Spec. Sess. Ch. 1, the omnibus tax bill, includes language that:

  • provides for proof of timely mailing by affidavit when no postmark is applied (Art. 8, Sec. 1). Effective May 31, 2017 and applies to notices mailed after 6/30/2017;
  • allows the Tax Court to establish electronic filing (Art. 8, Sec. 2). Effective 5/31/2017
  • raises Minnesota’s estate tax exemption to $2.1 million for 2017 (retroactive to 1/1) and an additional $300,000 each year until it hits $3 million in 2020. (Note that, at the time this was printed, Gov. Dayton hoped to get legislative leaders to repeal this change.)
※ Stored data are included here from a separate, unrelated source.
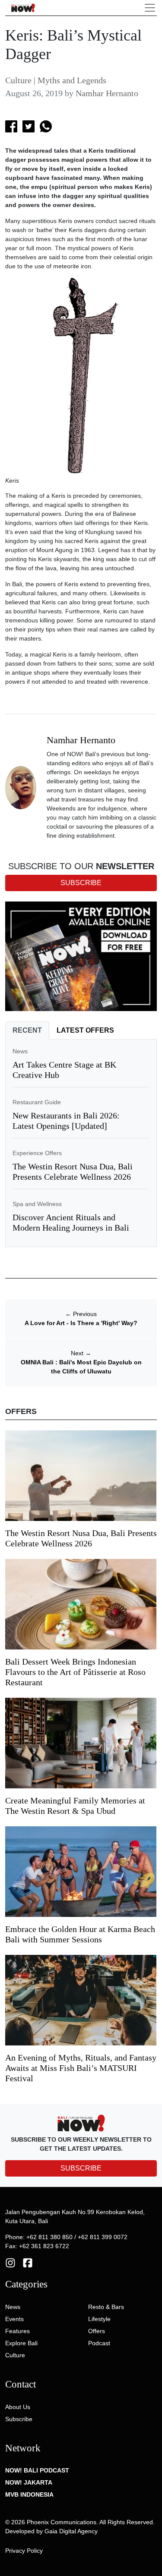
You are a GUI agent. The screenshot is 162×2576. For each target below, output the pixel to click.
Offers (96, 2331)
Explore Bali (21, 2343)
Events (14, 2318)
The 2018 legislative session is scheduled to begin on February 20. Election year politics are sure to influence the session, especially given that the Legislature includes several potential and confirmed candidates to replace Gov. Dayton, who will be serving in his final year before retiring. The MSBA’s 2018 agenda will be set at the end of this year. The Association’s priorities are yet to be determined, but, as always, we will seek to apply the knowledge of the profession to improve Minnesota laws.

BRYAN LAKE is the MSBA’s lobbyist. He has worked with members and staff to promote and protect the MSBA’s interests at the state Capitol since 2009.

Editor’s note: This article has been updated to add effective dates for Chapter 94 and to correct effective dates for certain provisions of Chapter 95.